Directions for this task: Set every entry below down once more, exactly as it stands, without images.

Stored data entries:
* * * * *
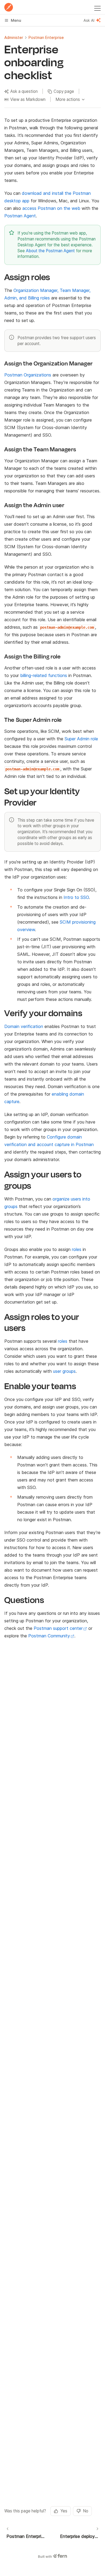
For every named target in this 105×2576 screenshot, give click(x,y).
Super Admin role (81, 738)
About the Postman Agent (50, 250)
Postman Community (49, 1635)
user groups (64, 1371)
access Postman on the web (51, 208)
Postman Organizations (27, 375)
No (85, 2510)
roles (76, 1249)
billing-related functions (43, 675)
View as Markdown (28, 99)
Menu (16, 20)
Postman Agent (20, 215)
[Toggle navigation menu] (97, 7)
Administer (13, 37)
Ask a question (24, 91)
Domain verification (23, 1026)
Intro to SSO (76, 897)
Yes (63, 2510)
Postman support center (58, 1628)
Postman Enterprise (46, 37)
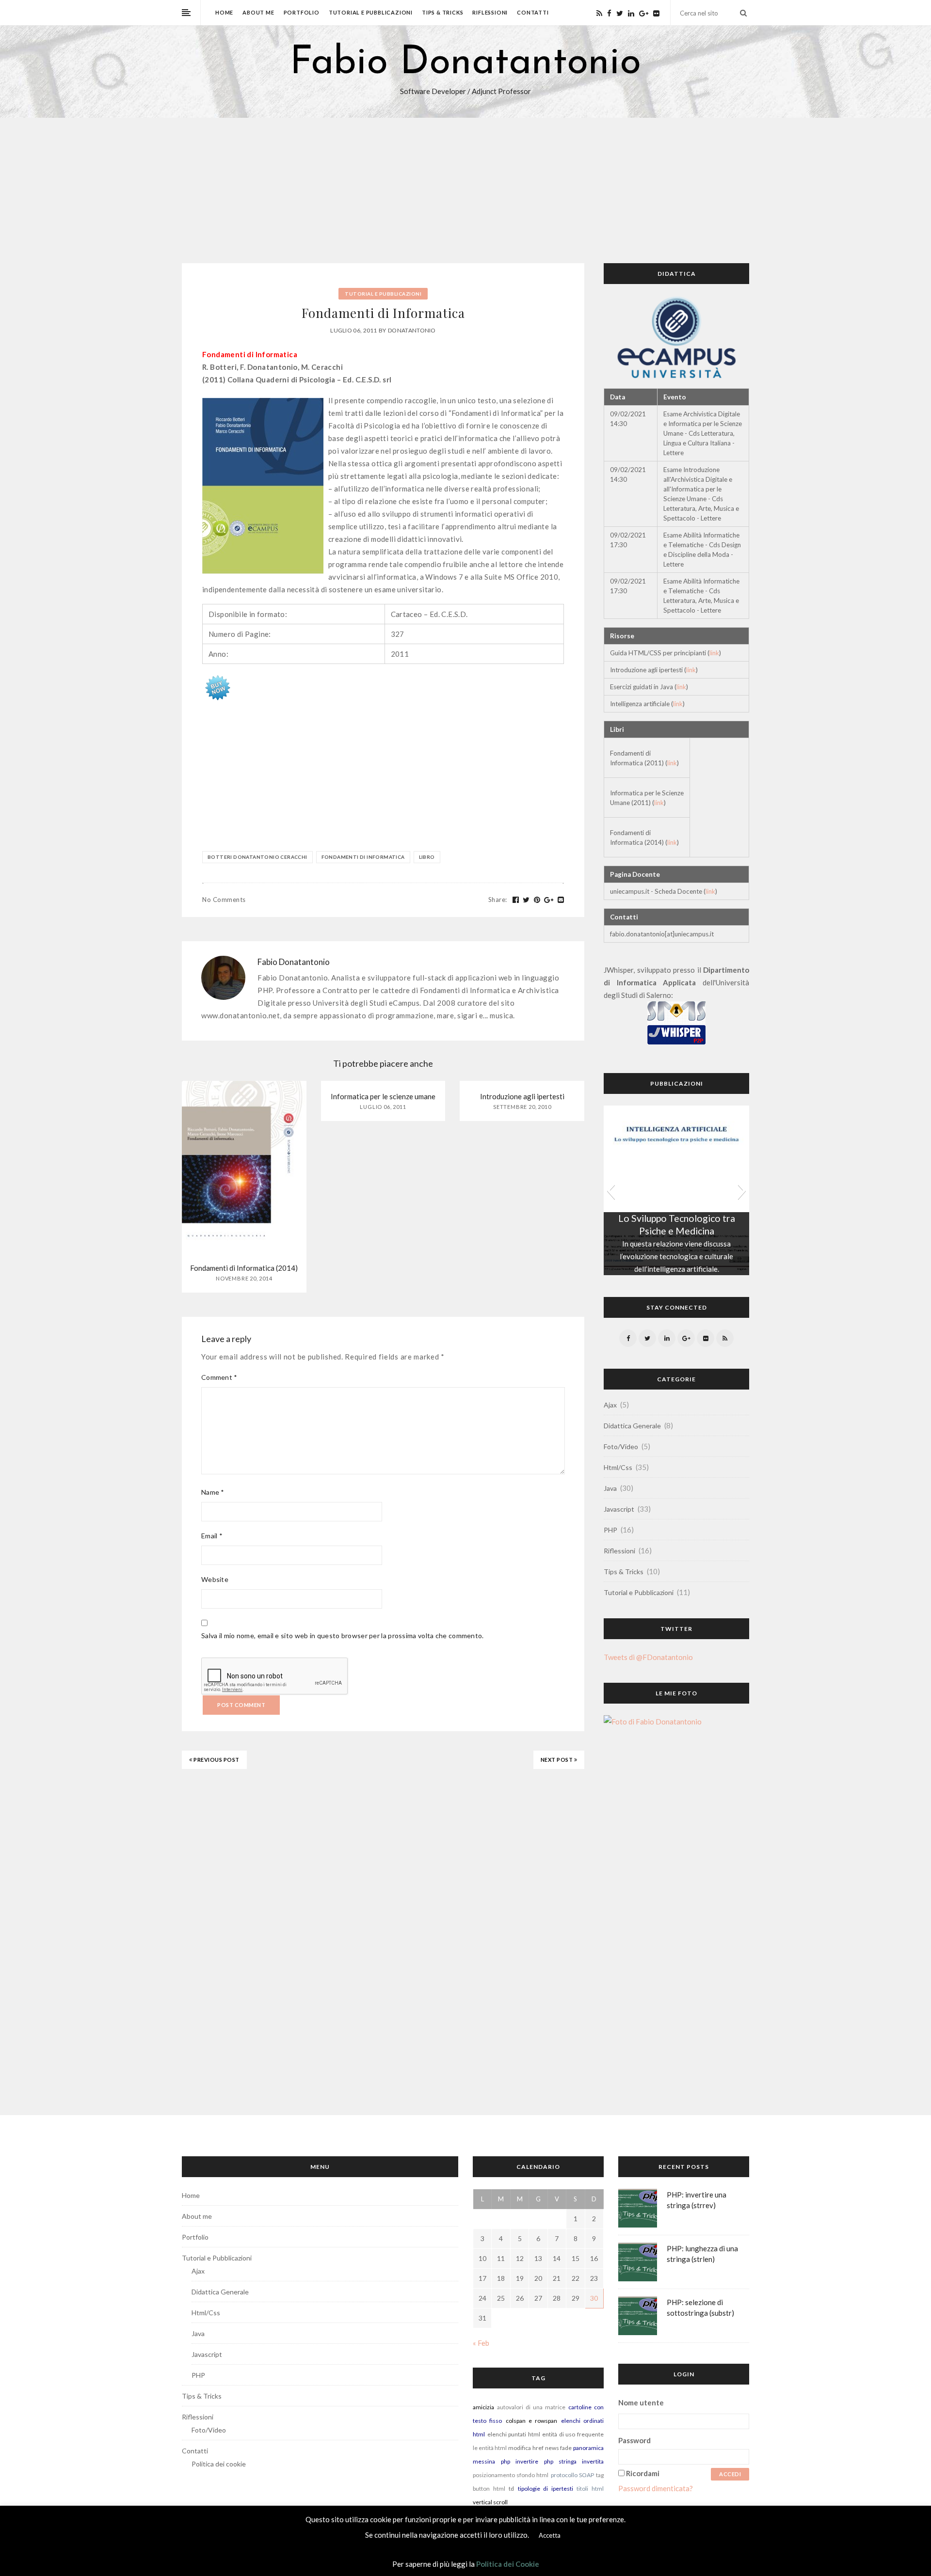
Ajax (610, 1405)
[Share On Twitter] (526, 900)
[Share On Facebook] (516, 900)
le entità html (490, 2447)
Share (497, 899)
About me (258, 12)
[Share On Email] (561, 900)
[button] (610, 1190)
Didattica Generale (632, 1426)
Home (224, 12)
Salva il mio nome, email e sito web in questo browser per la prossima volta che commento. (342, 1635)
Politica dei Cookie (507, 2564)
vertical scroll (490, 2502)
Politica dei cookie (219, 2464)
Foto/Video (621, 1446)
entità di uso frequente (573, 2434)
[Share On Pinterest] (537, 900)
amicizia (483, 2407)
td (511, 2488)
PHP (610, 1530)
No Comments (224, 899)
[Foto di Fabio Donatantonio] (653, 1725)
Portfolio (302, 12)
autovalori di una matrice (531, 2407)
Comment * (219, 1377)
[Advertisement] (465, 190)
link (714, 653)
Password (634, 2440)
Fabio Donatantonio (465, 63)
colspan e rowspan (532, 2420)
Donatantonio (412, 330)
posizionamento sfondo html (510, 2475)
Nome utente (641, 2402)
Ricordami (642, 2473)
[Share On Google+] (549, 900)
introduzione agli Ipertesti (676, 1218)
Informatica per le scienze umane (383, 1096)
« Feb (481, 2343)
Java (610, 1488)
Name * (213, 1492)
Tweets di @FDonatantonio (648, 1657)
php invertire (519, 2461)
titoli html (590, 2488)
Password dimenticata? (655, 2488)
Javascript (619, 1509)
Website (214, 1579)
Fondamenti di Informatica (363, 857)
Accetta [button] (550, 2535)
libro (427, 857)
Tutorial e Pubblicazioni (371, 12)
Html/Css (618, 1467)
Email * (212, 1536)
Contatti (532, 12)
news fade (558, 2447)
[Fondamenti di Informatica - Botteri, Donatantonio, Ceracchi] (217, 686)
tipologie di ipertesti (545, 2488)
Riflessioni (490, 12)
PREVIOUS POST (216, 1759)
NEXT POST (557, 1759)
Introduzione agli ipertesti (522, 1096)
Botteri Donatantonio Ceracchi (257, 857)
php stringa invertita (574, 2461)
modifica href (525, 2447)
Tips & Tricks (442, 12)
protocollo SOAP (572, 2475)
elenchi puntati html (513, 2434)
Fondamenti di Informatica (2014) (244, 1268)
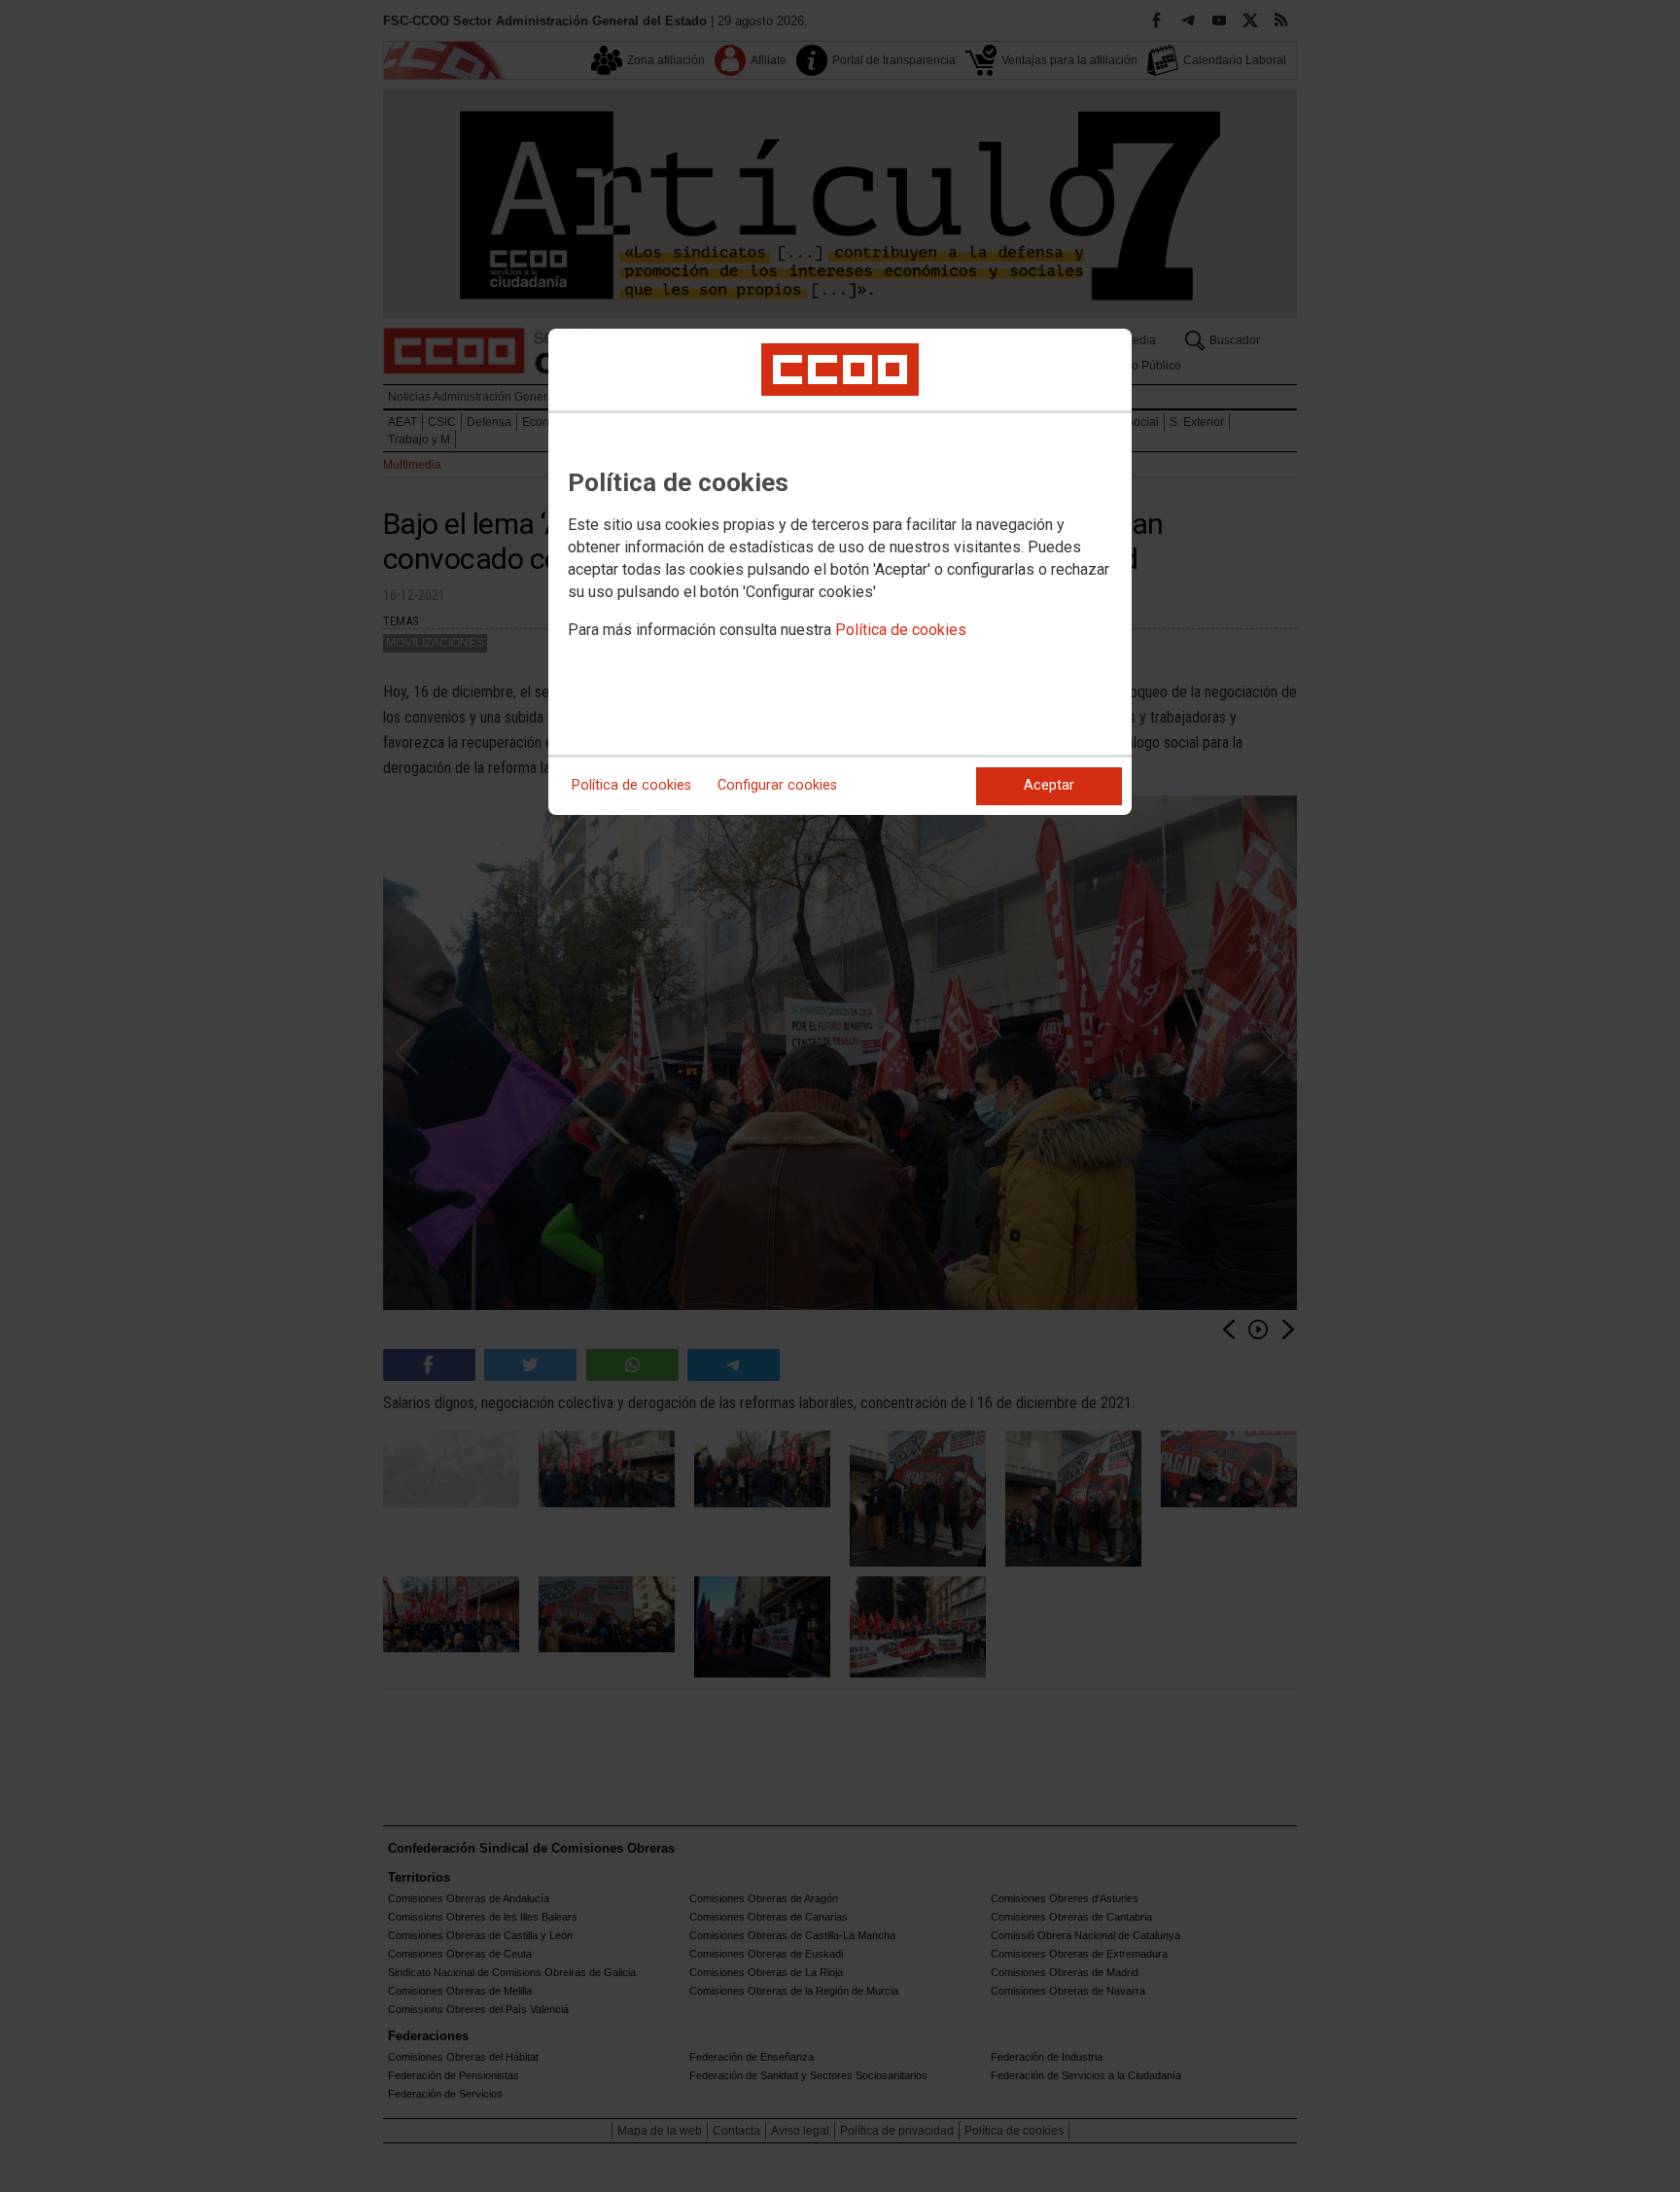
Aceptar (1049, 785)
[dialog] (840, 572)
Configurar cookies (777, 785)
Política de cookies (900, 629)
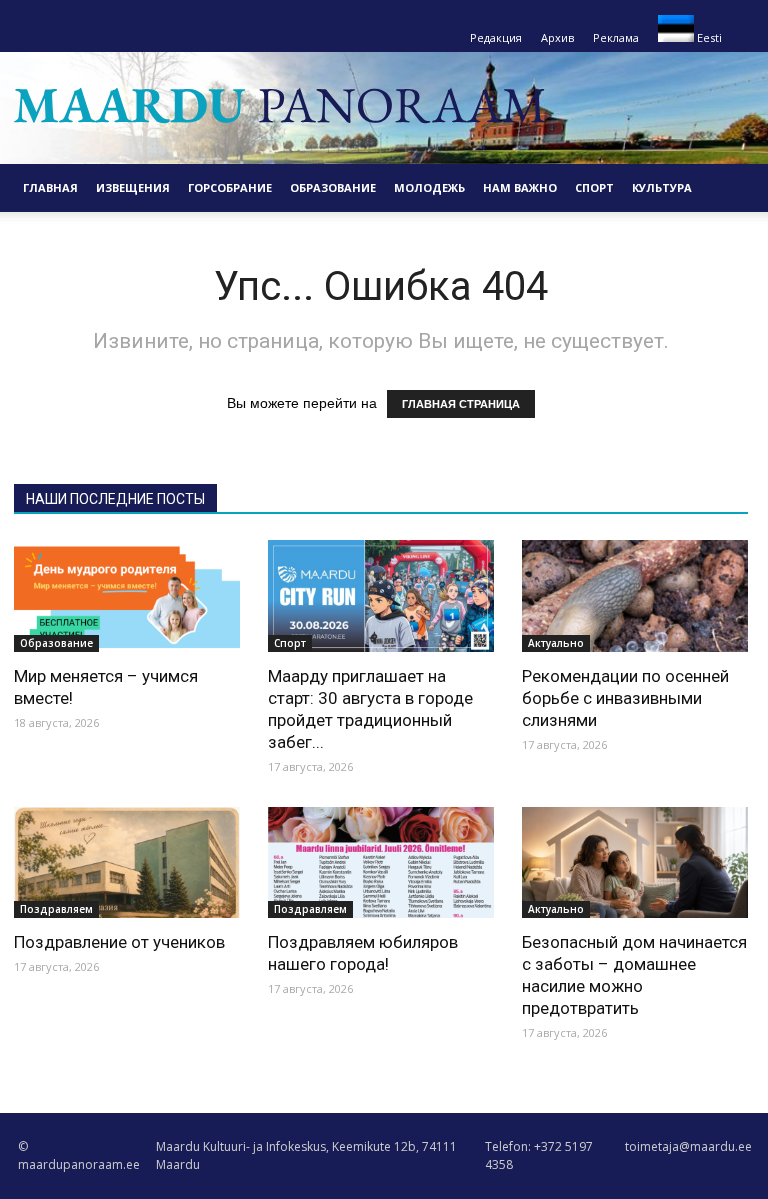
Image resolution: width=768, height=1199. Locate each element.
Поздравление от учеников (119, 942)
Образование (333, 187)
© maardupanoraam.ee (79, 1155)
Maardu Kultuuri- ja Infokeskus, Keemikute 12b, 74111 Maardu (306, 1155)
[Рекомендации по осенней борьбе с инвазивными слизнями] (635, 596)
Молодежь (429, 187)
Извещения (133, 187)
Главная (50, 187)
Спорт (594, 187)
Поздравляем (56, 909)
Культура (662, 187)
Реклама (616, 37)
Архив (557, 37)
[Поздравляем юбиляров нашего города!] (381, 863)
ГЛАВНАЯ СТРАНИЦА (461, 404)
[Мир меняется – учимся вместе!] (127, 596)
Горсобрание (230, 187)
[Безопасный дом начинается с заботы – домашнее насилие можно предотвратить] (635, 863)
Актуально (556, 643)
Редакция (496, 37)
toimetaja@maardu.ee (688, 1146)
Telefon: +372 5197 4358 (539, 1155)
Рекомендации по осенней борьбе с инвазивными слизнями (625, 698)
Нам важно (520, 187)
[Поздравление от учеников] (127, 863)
* * * * *
Result of the exercise:
For every named target in this 105×2576 screenshot, give click(x,y).
Super Admin role (81, 738)
About the Postman Agent (50, 250)
Postman Community (49, 1635)
user groups (64, 1371)
access Postman on the web (51, 208)
Postman Organizations (27, 375)
No (85, 2510)
roles (76, 1249)
billing-related functions (43, 675)
View as Markdown (28, 99)
Menu (16, 20)
Postman Agent (20, 215)
[Toggle navigation menu] (97, 7)
Administer (13, 37)
Ask a question (24, 91)
Domain verification (23, 1026)
Intro to SSO (76, 897)
Yes (63, 2510)
Postman support center (58, 1628)
Postman Enterprise (46, 37)
Ajax (610, 1405)
[Share On Twitter] (526, 900)
[Share On Facebook] (516, 900)
le entità html (490, 2447)
Share (497, 899)
About me (258, 12)
[Share On Email] (561, 900)
[button] (610, 1190)
Didattica Generale (632, 1426)
Home (224, 12)
Salva il mio nome, email e sito web in questo browser per la prossima volta che commento. (342, 1635)
Politica dei Cookie (507, 2564)
vertical scroll (490, 2502)
Politica dei cookie (219, 2464)
Foto/Video (621, 1446)
entità di uso frequente (573, 2434)
[Share On Pinterest] (537, 900)
amicizia (483, 2407)
td (511, 2488)
PHP (610, 1530)
No Comments (224, 899)
[Foto di Fabio Donatantonio] (653, 1725)
Portfolio (302, 12)
autovalori di una matrice (531, 2407)
Comment * (219, 1377)
[Advertisement] (465, 190)
link (714, 653)
Password (634, 2440)
Fabio Donatantonio (465, 63)
colspan e rowspan (532, 2420)
Donatantonio (412, 330)
posizionamento sfondo html (510, 2475)
Nome utente (641, 2402)
Ricordami (642, 2473)
[Share On Google+] (549, 900)
introduzione agli Ipertesti (676, 1218)
Informatica per le scienze umane (383, 1096)
« Feb (481, 2343)
Java (610, 1488)
Name * (213, 1492)
Tweets di @FDonatantonio (648, 1657)
php invertire (519, 2461)
titoli html (590, 2488)
Password dimenticata? (655, 2488)
Javascript (619, 1509)
Website (214, 1579)
Fondamenti di Informatica (363, 857)
Accetta [button] (550, 2535)
libro (427, 857)
Tutorial e Pubblicazioni (371, 12)
Html/Css (618, 1467)
Email * (212, 1536)
Contatti (532, 12)
news fade (558, 2447)
[Fondamenti di Informatica - Botteri, Donatantonio, Ceracchi] (217, 686)
tipologie di ipertesti (545, 2488)
Riflessioni (490, 12)
PREVIOUS POST (216, 1759)
NEXT POST (557, 1759)
Introduzione agli ipertesti (522, 1096)
Botteri Donatantonio Ceracchi (257, 857)
php stringa invertita (574, 2461)
modifica href (525, 2447)
Tips & Tricks (442, 12)
protocollo SOAP (572, 2475)
elenchi puntati html (513, 2434)
Fondamenti di Informatica (2014) (244, 1268)
Aceptar (1049, 785)
[dialog] (840, 572)
Configurar cookies (777, 785)
Política de cookies (900, 629)
Image resolution: width=768, height=1199. Locate each element.
Поздравление от учеников (119, 942)
Образование (333, 187)
© maardupanoraam.ee (79, 1155)
Maardu Kultuuri- ja Infokeskus, Keemikute 12b, 74111 Maardu (306, 1155)
[Рекомендации по осенней борьбе с инвазивными слизнями] (635, 596)
Молодежь (429, 187)
Извещения (133, 187)
Главная (50, 187)
Спорт (594, 187)
Поздравляем (56, 909)
Культура (662, 187)
Реклама (616, 37)
Архив (557, 37)
[Поздравляем юбиляров нашего города!] (381, 863)
ГЛАВНАЯ СТРАНИЦА (461, 404)
[Мир меняется – учимся вместе!] (127, 596)
Горсобрание (230, 187)
[Безопасный дом начинается с заботы – домашнее насилие можно предотвратить] (635, 863)
Актуально (556, 643)
Редакция (496, 37)
toimetaja@maardu.ee (688, 1146)
Telefon: +372 5197 4358 (539, 1155)
Рекомендации по осенней борьбе с инвазивными слизнями (625, 698)
Нам важно (520, 187)
[Поздравление от учеников] (127, 863)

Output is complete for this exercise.